▶ _What needs to be done_: Extract every entry below and reproduce each line exactly as it appears.

▼

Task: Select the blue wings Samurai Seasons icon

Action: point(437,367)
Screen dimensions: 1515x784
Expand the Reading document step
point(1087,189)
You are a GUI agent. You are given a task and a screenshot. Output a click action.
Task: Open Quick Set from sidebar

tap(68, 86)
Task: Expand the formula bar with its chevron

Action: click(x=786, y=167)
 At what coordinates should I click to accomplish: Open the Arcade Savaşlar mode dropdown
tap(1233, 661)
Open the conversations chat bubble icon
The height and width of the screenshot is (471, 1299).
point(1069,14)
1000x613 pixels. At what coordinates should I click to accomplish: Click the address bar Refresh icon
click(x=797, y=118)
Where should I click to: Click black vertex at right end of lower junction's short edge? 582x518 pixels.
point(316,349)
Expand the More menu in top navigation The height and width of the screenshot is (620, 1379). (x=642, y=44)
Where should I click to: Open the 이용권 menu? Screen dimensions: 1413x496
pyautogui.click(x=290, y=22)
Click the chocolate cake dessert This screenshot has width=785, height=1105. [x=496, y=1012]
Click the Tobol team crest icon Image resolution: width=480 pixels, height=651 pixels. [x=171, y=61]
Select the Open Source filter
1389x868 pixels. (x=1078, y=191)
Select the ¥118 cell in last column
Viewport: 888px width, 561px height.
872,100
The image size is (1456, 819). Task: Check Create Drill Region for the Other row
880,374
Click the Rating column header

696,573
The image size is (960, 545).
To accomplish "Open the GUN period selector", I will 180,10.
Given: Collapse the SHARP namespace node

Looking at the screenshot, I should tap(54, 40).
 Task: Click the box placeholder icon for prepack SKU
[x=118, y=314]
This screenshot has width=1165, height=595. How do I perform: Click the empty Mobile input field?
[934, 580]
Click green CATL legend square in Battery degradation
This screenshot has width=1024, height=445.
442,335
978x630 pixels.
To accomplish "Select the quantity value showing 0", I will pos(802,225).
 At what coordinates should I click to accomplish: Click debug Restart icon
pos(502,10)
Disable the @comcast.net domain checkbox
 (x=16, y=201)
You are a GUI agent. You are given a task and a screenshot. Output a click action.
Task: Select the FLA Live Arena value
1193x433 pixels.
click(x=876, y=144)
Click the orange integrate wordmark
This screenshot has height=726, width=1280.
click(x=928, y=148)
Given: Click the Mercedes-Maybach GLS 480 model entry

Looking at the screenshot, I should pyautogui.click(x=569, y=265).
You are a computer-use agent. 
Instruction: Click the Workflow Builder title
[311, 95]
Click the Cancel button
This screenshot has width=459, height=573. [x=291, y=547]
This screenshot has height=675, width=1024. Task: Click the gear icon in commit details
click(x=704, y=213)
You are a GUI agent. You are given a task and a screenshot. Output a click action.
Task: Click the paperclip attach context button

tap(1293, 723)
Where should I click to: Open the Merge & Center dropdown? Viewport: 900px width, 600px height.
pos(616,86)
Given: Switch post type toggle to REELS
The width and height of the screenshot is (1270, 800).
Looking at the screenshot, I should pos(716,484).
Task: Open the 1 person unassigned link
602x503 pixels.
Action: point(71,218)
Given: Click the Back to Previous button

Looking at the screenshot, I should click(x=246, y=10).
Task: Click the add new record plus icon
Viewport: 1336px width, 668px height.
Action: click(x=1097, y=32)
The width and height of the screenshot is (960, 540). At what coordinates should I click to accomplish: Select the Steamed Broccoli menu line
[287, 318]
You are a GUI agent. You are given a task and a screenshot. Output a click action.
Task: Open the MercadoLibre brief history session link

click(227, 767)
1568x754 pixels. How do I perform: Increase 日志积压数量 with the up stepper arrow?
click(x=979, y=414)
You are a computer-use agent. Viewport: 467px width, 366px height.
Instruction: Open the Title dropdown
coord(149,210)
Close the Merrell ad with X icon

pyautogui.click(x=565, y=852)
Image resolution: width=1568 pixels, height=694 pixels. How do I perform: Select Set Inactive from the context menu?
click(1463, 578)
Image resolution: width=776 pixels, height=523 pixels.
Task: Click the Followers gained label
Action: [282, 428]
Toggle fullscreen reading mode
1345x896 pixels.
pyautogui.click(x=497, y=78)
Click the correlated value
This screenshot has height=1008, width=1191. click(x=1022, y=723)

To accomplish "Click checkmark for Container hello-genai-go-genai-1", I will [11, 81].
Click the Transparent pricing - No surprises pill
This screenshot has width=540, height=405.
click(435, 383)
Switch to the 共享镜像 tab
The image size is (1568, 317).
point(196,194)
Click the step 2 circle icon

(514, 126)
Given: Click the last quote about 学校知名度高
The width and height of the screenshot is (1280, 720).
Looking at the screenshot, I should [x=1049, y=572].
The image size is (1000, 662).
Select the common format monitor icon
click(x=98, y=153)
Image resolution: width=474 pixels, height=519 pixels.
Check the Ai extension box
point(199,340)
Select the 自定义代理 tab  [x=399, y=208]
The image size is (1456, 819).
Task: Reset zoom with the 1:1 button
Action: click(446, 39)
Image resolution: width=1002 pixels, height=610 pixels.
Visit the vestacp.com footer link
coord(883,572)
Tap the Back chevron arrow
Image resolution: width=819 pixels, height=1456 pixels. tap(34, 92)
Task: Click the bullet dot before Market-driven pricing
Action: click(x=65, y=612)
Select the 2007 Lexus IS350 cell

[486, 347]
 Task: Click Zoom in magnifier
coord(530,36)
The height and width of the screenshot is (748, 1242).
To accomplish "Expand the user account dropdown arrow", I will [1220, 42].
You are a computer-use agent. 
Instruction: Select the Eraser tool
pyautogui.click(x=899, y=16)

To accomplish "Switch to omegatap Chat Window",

▲

▶ _Written solution_:
Task: Select the blue wings Samurai Seasons icon

Action: point(437,367)
Screen dimensions: 1515x784
Expand the Reading document step
point(1087,189)
You are a GUI agent. You are given a task and a screenshot. Output a click action.
Task: Open Quick Set from sidebar

tap(68, 86)
Task: Expand the formula bar with its chevron

Action: click(x=786, y=167)
 At what coordinates should I click to accomplish: Open the Arcade Savaşlar mode dropdown
tap(1233, 661)
Open the conversations chat bubble icon
The height and width of the screenshot is (471, 1299).
point(1069,14)
1000x613 pixels. At what coordinates should I click to accomplish: Click the address bar Refresh icon
click(x=797, y=118)
Where should I click to: Click black vertex at right end of lower junction's short edge? 582x518 pixels.
point(316,349)
Expand the More menu in top navigation The height and width of the screenshot is (620, 1379). (x=642, y=44)
Where should I click to: Open the 이용권 menu? Screen dimensions: 1413x496
pyautogui.click(x=290, y=22)
Click the chocolate cake dessert This screenshot has width=785, height=1105. [x=496, y=1012]
Click the Tobol team crest icon Image resolution: width=480 pixels, height=651 pixels. [x=171, y=61]
Select the Open Source filter
1389x868 pixels. (x=1078, y=191)
Select the ¥118 cell in last column
Viewport: 888px width, 561px height.
872,100
The image size is (1456, 819). Task: Check Create Drill Region for the Other row
880,374
Click the Rating column header

696,573
The image size is (960, 545).
To accomplish "Open the GUN period selector", I will 180,10.
Given: Collapse the SHARP namespace node

Looking at the screenshot, I should tap(54, 40).
 Task: Click the box placeholder icon for prepack SKU
[x=118, y=314]
This screenshot has width=1165, height=595. How do I perform: Click the empty Mobile input field?
[934, 580]
Click green CATL legend square in Battery degradation
This screenshot has width=1024, height=445.
442,335
978x630 pixels.
To accomplish "Select the quantity value showing 0", I will pos(802,225).
 At what coordinates should I click to accomplish: Click debug Restart icon
pos(502,10)
Disable the @comcast.net domain checkbox
 (x=16, y=201)
You are a GUI agent. You are given a task and a screenshot. Output a click action.
Task: Select the FLA Live Arena value
1193x433 pixels.
click(x=876, y=144)
Click the orange integrate wordmark
This screenshot has height=726, width=1280.
click(x=928, y=148)
Given: Click the Mercedes-Maybach GLS 480 model entry

Looking at the screenshot, I should pyautogui.click(x=569, y=265).
You are a computer-use agent. 
Instruction: Click the Workflow Builder title
[311, 95]
Click the Cancel button
This screenshot has width=459, height=573. [x=291, y=547]
This screenshot has height=675, width=1024. Task: Click the gear icon in commit details
click(x=704, y=213)
You are a GUI agent. You are given a task and a screenshot. Output a click action.
Task: Click the paperclip attach context button

tap(1293, 723)
Where should I click to: Open the Merge & Center dropdown? Viewport: 900px width, 600px height.
pos(616,86)
Given: Switch post type toggle to REELS
The width and height of the screenshot is (1270, 800).
Looking at the screenshot, I should pos(716,484).
Task: Open the 1 person unassigned link
602x503 pixels.
Action: point(71,218)
Given: Click the Back to Previous button

Looking at the screenshot, I should click(x=246, y=10).
Task: Click the add new record plus icon
Viewport: 1336px width, 668px height.
Action: click(x=1097, y=32)
The width and height of the screenshot is (960, 540). At what coordinates should I click to accomplish: Select the Steamed Broccoli menu line
[287, 318]
You are a GUI agent. You are given a task and a screenshot. Output a click action.
Task: Open the MercadoLibre brief history session link

click(227, 767)
1568x754 pixels. How do I perform: Increase 日志积压数量 with the up stepper arrow?
click(x=979, y=414)
You are a computer-use agent. Viewport: 467px width, 366px height.
Instruction: Open the Title dropdown
coord(149,210)
Close the Merrell ad with X icon

pyautogui.click(x=565, y=852)
Image resolution: width=1568 pixels, height=694 pixels. How do I perform: Select Set Inactive from the context menu?
click(1463, 578)
Image resolution: width=776 pixels, height=523 pixels.
Task: Click the Followers gained label
Action: [282, 428]
Toggle fullscreen reading mode
1345x896 pixels.
pyautogui.click(x=497, y=78)
Click the correlated value
This screenshot has height=1008, width=1191. click(x=1022, y=723)

To accomplish "Click checkmark for Container hello-genai-go-genai-1", I will [11, 81].
Click the Transparent pricing - No surprises pill
This screenshot has width=540, height=405.
click(435, 383)
Switch to the 共享镜像 tab
The image size is (1568, 317).
point(196,194)
Click the step 2 circle icon

(514, 126)
Given: Click the last quote about 学校知名度高
The width and height of the screenshot is (1280, 720).
Looking at the screenshot, I should [x=1049, y=572].
The image size is (1000, 662).
Select the common format monitor icon
click(x=98, y=153)
Image resolution: width=474 pixels, height=519 pixels.
Check the Ai extension box
point(199,340)
Select the 自定义代理 tab  [x=399, y=208]
The image size is (1456, 819).
Task: Reset zoom with the 1:1 button
Action: click(446, 39)
Image resolution: width=1002 pixels, height=610 pixels.
Visit the vestacp.com footer link
coord(883,572)
Tap the Back chevron arrow
Image resolution: width=819 pixels, height=1456 pixels. tap(34, 92)
Task: Click the bullet dot before Market-driven pricing
Action: click(x=65, y=612)
Select the 2007 Lexus IS350 cell

[486, 347]
 Task: Click Zoom in magnifier
coord(530,36)
The height and width of the screenshot is (748, 1242).
To accomplish "Expand the user account dropdown arrow", I will [1220, 42].
You are a computer-use agent. 
Instruction: Select the Eraser tool
pyautogui.click(x=899, y=16)

To accomplish "Switch to omegatap Chat Window",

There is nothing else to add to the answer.